Development and Application of an Optogenetic Manipulation System to Suppress Actomyosin Activity in Ciona Epidermis

Int. J. Mol. Sci. 2023, 24(6), 5707; https://doi.org/10.3390/ijms24065707
by Jinghan Qiao 1, Hongzhe Peng 1 and Bo Dong 1,2,3,*
Reviewer 1:
Reviewer 2:
Int. J. Mol. Sci. 2023, 24(6), 5707; https://doi.org/10.3390/ijms24065707
Submission received: 30 January 2023 / Revised: 11 March 2023 / Accepted: 14 March 2023 / Published: 16 March 2023
(This article belongs to the Section Molecular Biology)

Round 1

Reviewer 1 Report

Optogenetic method utilized to manipulate subcellular protein activities is of great interest. The authors of this manuscript developed a new optogenetic system to manipulate the MLCP activity and thus suppress actomyosin activity in Ciona epidermis. The overall story is very interesting except there are several points which need to be improved.

First, as already mentioned by the authors, there is already a similar system using iLID to manipulate MLCP activity. A question to the audience might be, why the authors do not test the already established optogenetic system based on iLID in Ref 45 but develop a new system with BcLOV4 in this study. Obviously, there are several differences between iLID and BcLOV4, the differences should be introduced in more detail, this will help the audience to choose the potential tool for their own research.

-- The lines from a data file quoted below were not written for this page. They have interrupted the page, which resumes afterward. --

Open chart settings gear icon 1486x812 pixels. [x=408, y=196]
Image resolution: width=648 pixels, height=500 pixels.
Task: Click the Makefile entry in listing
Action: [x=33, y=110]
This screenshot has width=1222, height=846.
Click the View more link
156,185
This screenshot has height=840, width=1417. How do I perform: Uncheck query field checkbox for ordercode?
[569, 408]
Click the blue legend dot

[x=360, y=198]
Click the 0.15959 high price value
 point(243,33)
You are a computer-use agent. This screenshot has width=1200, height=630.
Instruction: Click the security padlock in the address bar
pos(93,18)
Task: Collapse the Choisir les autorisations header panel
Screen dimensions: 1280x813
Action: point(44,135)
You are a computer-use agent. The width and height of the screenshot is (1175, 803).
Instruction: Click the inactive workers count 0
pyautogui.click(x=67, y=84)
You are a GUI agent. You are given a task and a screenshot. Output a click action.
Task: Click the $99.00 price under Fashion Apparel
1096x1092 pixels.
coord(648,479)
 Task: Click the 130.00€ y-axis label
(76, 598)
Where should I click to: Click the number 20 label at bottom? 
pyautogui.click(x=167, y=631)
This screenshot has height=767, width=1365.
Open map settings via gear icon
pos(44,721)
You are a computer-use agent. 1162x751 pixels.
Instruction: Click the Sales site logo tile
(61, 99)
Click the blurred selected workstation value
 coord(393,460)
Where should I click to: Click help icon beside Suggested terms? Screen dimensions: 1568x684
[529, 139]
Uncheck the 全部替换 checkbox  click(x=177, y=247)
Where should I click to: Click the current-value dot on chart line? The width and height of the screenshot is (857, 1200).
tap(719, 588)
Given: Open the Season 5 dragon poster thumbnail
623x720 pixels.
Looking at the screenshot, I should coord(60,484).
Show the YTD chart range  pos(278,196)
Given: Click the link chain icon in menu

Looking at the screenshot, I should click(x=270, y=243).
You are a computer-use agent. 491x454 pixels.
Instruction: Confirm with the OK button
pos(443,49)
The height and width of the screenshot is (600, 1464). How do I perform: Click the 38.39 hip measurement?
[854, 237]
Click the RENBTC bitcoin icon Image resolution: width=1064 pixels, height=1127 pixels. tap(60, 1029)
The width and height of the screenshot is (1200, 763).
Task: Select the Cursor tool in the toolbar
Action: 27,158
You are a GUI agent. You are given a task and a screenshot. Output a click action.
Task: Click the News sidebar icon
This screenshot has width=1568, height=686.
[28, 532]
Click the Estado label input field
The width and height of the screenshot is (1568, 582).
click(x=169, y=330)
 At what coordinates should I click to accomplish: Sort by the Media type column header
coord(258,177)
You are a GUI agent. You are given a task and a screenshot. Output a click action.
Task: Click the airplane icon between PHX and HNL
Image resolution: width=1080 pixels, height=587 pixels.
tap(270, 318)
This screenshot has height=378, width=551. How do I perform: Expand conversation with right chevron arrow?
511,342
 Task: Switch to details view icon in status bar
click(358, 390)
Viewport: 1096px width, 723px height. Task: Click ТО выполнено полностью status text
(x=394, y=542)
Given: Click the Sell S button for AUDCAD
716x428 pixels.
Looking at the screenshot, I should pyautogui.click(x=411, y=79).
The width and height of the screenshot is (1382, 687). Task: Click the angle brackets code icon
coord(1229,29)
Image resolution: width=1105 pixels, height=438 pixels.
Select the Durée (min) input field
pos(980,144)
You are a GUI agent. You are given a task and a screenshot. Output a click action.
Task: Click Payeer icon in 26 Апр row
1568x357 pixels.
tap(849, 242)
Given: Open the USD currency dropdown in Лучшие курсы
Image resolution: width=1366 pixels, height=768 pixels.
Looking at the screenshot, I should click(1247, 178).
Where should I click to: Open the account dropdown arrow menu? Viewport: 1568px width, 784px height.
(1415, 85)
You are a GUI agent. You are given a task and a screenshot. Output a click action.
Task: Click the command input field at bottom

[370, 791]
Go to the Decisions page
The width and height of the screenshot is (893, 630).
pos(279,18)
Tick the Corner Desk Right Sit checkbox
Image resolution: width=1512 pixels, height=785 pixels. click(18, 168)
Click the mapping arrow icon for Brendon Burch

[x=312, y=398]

Second, Figure 2e is somehow not very convincing as it shows in its current form. It is not very common to label p<0.1 as “ * “, which usually means significant. For such a result, it is also not very convincing to me with n=10. Since the cells should vary a lot even in their natural condition, how choosing the 10 or more cells that are used for the analysis should be described in detail. Furthermore, it’s helpful to show the original pictures used for the analysis either in the main figure or the supplementary. In this way, the data can be convincing to the audience.

Third, Figure 4 is the most interesting figure. However, there is only one representative to show the difference in invagination for wt and MLCP-BcLOV4. Some statistical data should be added to show that this phenotype is convincingly induced by MLCP-BcLOV4. For Fig 4a, it is also helpful to show the picture of the initial state (before illumination) for wt and MLCP-BcLOV4. In this way, a complete picture of the story can be shown to the audience. Another confusing point is in the legend of Figure 4c, it said “the fluorescence intensity of mCherry signal”, but there is no mCherry in the wt, right?

Above are the three major points concerned. I believe that addressing these three points could improve the paper quality and make it decent to be accepted for publication.

 

Below are minor points:

Line 84, engineer to engineered

Line 86, usually to are usually

Line 89, LOV domain is belonging to PAS domain superfamily, please double check to see if modification needed

Line 93, removed to was removed

Line 102, named to was named

In Figure 1d, how long is the 488 nm illumination performed? How is the light intensity? Normally the absolute light power is important information for optogenetic tools, but it might be difficult to measure this from the laser equipped to the microscope. However, do you have the information about the power of the laser at least? Also in the picture of Fig 1d, the labeled MYPT should be PP1C::MYPT to be complete, right?

Line 151, delete “of”

Line 174, contacting to contact / or delete “with”

Lie 200, epidermis specific to epidermis-specific

Line 279, accurate to accuracy

Line 347, gluteraldehyde to glutaraldehyde

Line 355, needed of to needed for

Line 363, exposure to exposed

Author Response

Reviewer 1: Comments and Suggestions for Authors

Optogenetic method utilized to manipulate subcellular protein activities is of great interest. The authors of this manuscript developed a new optogenetic system to manipulate the MLCP activity and thus suppress actomyosin activity in Ciona epidermis. The overall story is very interesting except there are several points which need to be improved.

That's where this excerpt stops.